ICYMI unsloth has had some major breakthroughs today with the Qwen3.5 local models https://unsloth.ai/docs/models/qwen3.5/gguf-benchmarks
With the Qwen3.5 35B A3B at Q4 I've got 200k context running at 62.98 tokens per second on a local RTX5080 16GB.
Wait, the Q4 quantization which is more than 20GB fits in your 16GB GPU ? I didn't know that was possible, I was always restricting myself to smaller model than the VRAM I had
What method are you using to do that? I’ve been playing with llama.cpp a lot lately and trying to figure out the cleanest options for getting a solid context window on 32gb vram and 64gb system ram.
Does llama.cpp support Qwen3.5 yet? When I tried it before, it failed saying "qwen35moe" is an unsupported architecture.

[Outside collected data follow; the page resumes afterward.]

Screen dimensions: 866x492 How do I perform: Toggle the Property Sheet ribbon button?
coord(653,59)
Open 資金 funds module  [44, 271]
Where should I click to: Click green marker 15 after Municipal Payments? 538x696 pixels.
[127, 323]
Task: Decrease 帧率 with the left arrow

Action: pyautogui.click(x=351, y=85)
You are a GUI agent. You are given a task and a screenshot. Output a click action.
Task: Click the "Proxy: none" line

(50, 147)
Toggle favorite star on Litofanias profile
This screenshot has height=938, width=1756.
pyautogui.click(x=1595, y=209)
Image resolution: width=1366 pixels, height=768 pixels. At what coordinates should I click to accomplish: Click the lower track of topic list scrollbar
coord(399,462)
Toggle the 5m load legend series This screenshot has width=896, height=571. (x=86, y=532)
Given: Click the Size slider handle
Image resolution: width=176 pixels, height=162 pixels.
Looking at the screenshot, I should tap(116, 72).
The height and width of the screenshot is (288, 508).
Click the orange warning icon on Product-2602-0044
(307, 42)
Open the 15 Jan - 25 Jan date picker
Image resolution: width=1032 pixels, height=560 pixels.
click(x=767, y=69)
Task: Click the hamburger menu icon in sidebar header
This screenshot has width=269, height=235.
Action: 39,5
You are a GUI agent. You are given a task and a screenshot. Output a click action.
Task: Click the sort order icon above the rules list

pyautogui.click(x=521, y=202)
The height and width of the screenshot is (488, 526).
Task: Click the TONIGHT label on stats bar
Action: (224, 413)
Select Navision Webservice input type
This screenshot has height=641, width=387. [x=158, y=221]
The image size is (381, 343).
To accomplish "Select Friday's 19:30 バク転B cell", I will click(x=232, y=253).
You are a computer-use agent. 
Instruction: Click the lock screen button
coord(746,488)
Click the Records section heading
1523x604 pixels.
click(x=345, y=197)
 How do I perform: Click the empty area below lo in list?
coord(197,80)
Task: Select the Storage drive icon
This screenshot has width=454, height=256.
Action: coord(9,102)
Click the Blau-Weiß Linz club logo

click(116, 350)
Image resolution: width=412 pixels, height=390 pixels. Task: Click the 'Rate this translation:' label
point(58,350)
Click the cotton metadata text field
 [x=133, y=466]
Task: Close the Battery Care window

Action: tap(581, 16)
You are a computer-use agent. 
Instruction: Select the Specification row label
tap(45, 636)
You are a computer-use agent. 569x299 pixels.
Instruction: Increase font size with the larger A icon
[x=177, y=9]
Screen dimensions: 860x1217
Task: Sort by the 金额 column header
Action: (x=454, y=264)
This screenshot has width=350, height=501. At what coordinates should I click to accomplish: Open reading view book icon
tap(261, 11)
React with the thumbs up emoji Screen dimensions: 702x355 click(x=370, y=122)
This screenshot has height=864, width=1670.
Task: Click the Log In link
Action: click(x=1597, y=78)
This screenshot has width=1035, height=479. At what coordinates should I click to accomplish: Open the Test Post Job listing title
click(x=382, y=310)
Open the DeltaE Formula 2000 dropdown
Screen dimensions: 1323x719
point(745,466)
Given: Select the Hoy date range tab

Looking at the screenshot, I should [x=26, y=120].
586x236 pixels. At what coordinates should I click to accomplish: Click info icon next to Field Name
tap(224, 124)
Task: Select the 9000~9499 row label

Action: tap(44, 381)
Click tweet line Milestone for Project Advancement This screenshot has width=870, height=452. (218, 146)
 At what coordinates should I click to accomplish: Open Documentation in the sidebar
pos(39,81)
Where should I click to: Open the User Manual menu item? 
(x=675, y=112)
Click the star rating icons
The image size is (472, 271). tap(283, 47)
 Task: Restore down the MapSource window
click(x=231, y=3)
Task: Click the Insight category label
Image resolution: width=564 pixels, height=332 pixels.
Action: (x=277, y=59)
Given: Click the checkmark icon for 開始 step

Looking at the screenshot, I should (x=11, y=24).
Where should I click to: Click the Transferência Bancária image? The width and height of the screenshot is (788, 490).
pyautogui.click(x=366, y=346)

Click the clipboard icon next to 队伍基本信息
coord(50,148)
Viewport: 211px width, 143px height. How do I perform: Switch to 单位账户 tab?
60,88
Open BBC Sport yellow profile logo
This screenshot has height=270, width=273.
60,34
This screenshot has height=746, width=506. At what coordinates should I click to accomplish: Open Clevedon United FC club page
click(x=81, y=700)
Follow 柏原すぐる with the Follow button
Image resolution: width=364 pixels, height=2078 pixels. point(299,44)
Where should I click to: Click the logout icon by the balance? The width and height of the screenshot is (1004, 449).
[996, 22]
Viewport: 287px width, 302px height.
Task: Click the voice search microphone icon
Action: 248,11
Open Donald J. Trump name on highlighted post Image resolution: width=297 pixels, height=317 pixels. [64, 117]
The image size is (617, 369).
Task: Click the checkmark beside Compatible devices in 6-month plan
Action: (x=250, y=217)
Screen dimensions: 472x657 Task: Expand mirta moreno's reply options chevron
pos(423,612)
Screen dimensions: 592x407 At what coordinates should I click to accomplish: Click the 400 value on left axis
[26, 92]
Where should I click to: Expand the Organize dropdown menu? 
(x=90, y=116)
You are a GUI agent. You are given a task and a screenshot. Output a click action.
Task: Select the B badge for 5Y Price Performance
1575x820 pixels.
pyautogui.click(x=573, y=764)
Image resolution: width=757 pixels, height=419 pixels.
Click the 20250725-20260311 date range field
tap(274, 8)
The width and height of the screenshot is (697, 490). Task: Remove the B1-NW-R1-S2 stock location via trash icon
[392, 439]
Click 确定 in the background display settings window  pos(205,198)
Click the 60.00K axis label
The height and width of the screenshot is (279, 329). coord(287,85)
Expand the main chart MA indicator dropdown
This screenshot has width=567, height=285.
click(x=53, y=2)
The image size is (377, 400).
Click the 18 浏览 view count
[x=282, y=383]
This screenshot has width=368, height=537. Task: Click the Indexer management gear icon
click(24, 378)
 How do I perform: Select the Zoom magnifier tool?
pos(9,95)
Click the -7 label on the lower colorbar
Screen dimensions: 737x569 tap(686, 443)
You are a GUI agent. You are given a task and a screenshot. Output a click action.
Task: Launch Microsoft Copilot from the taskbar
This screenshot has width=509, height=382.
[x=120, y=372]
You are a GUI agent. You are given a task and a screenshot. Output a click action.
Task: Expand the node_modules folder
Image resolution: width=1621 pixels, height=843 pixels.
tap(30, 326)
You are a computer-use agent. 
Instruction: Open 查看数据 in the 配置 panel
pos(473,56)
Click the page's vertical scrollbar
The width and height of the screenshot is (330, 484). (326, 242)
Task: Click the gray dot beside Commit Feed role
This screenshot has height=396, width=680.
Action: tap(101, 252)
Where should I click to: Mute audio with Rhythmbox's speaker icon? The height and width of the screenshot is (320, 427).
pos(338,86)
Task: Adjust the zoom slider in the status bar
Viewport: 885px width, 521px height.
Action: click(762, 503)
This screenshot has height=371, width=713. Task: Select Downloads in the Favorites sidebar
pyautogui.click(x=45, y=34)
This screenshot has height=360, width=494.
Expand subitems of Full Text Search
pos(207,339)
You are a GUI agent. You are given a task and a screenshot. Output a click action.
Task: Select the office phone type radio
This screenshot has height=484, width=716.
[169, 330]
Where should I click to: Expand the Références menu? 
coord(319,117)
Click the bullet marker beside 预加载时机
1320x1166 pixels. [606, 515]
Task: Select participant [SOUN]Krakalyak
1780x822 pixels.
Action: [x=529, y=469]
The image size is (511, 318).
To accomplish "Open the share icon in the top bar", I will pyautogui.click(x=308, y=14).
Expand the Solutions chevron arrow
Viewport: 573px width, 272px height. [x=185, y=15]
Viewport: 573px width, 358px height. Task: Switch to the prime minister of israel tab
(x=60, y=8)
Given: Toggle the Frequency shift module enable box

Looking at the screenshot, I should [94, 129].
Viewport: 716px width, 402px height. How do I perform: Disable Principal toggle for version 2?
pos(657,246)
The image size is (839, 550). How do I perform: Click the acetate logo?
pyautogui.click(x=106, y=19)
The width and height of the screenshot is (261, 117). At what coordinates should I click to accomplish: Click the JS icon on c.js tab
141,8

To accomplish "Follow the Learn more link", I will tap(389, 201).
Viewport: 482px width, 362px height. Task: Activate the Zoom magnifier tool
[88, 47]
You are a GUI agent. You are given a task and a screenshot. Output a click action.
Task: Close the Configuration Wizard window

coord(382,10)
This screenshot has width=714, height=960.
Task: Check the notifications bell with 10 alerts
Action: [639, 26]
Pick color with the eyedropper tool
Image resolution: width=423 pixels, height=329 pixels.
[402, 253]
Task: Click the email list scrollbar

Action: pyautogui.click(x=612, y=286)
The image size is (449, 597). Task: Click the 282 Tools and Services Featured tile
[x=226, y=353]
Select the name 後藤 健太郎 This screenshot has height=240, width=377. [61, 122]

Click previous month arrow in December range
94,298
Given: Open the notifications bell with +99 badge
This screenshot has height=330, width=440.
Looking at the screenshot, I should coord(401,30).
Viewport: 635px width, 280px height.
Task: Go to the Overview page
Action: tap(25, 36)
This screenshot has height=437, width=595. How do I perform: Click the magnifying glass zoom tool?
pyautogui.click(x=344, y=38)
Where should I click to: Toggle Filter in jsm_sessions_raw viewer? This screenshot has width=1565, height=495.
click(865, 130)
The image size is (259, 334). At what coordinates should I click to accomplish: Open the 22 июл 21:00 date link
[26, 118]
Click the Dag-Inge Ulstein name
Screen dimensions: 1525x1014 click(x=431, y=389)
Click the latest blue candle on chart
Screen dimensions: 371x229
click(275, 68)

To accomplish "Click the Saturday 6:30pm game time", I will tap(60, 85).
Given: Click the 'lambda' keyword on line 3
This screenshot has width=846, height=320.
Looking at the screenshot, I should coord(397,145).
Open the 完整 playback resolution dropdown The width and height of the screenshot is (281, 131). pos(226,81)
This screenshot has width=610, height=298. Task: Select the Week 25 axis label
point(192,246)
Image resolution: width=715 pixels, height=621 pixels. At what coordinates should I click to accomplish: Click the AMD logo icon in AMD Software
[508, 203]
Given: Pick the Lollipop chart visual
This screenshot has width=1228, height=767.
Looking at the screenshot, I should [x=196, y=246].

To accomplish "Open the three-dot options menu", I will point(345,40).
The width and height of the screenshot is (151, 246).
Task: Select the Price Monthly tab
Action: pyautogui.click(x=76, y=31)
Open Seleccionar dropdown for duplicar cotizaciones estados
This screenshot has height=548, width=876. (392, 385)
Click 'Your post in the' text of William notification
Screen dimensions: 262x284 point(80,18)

That’s intriguing. I have the same card, maybe I should give it a go. Curious about your CPU/RAM/storage capacity as well.
Any resources for configuring the local setup?
My entire home media stack is a single compose file in a WSL distro so it would be cool if local LLM worked the same way.
Not really breakthroughs, more like bugfixes for their broken first batch.
Oh I didn't expect this to be on HN haha - but yes for our new benchmarks for Qwen3.5, we devised a slightly different approach for quantization which we plan to roll out to all new models from now on!